Again, it’s not unique to oncology. The pioneer of this was a guy named Larry Einhorn, a testicular cancer researcher, and testicular was the classic first solid tumor in which we saw such impressive results that were durable, that we believed we could cure people with it. And he started to ask that question, can we do less? We’re curing people, but the cure is coming at a huge cost. Can we do less? And Larry was a brilliant trialist and, and especially in methodologic design, where he only adjusted one variable at a time and did these great sequential studies.

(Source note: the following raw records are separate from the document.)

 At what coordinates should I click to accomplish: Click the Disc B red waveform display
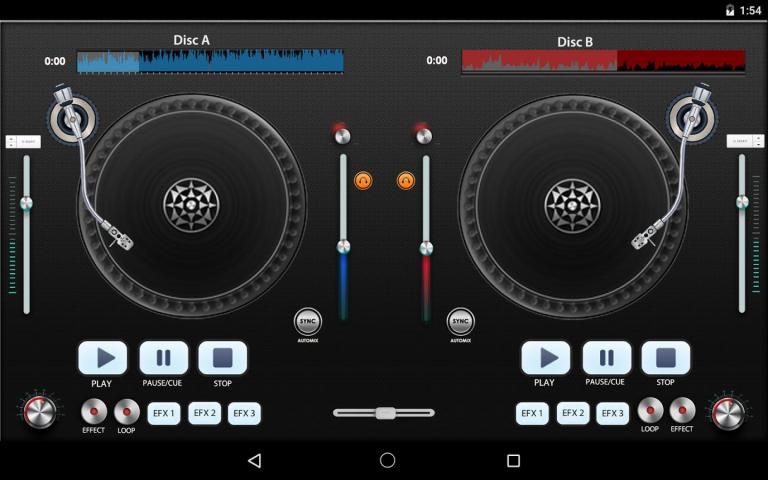point(603,61)
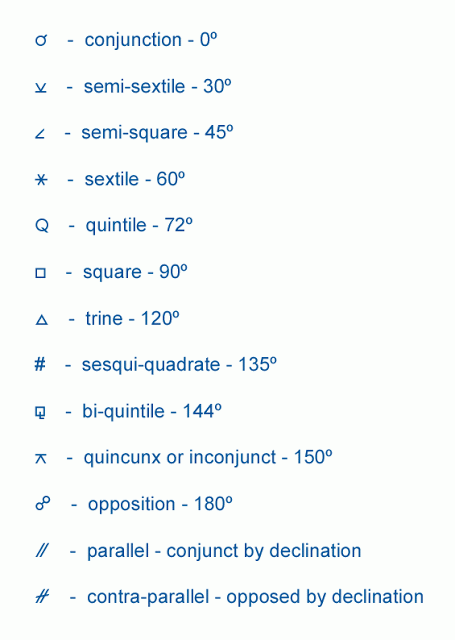The height and width of the screenshot is (640, 455).
Task: Select the parallel double-slash symbol
Action: (42, 551)
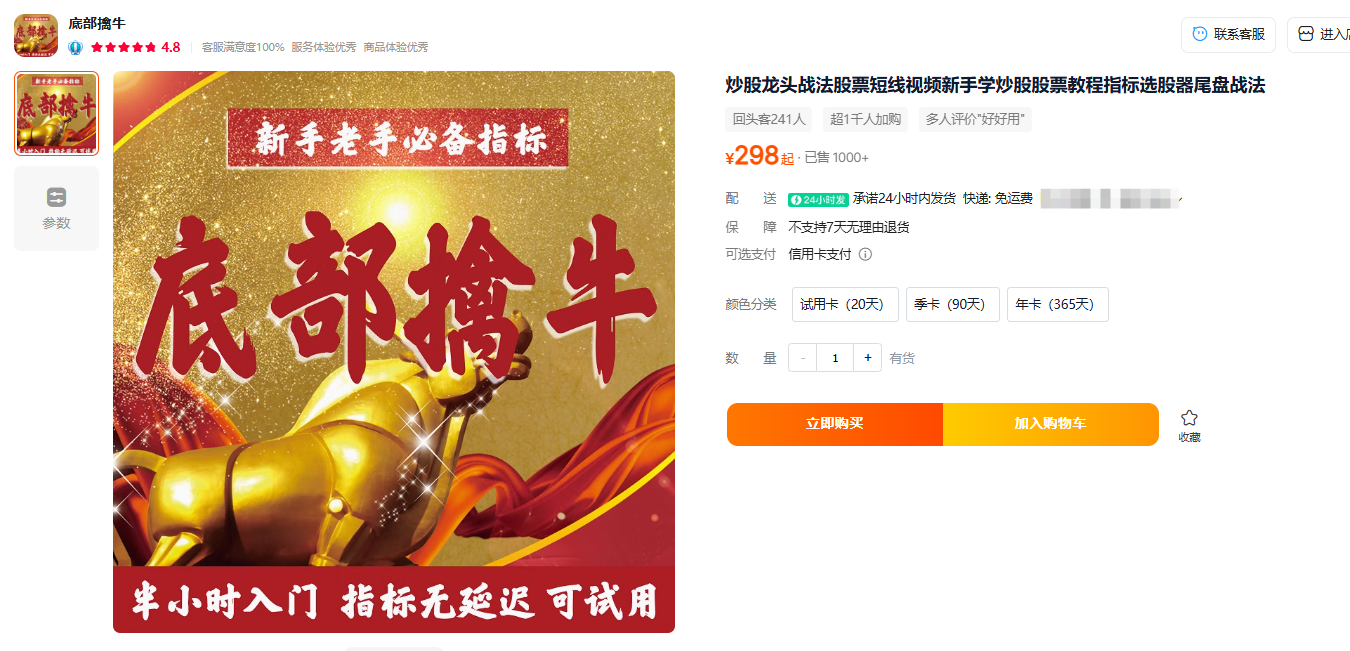Click the blue shop medal badge
The image size is (1350, 651).
click(x=75, y=47)
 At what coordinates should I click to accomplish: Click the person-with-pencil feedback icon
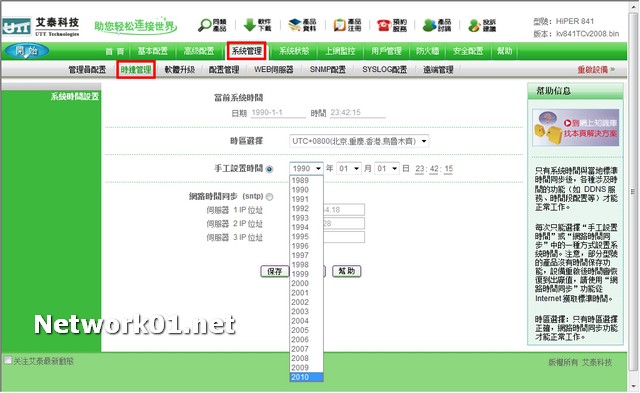[474, 25]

We’re at that place now in a lot of diseases. We’re asking that question in chronic lymphocytic leukemia — can we do fixed-dosed induction and not have patients on continuous treatment for life? And we’re asking that question also in myeloma, in the case of DETERMINATION, specifically around the consolidation transplant, immediate or delayed. Because in the end it’s always been efficacy and toxicity. That shouldn’t be lost.
The question is, are they the only two viable assessments? How important is the patient centricity aspect of financial toxicity, burden of treatment, and these other factors? And then on a societal level, in reference to payers — they’re not only taking care, they’re not only responsible for managing the cost of cancer patients. They’re the diabetics, and the patients with heart failure. And we can go down the list and they’ve got to start to figure out how do they apportion the limited dollars they have across all those different what are now chronic disease states, even though they may be life-threatening, as we make them more chronic and patients are living again up to decades with these diseases, there it is a finite number of dollars.
And so trying to ask those hard questions, do the research in a way which can be validated, sample sizes that are large enough, ask in a way that the questions are not open-ended but specific and allow us to address outcomes that are meaningful to the different stakeholders. We feel that’s a role that we can play as kind of a middleman, so to speak, across all the stakeholders in the industry.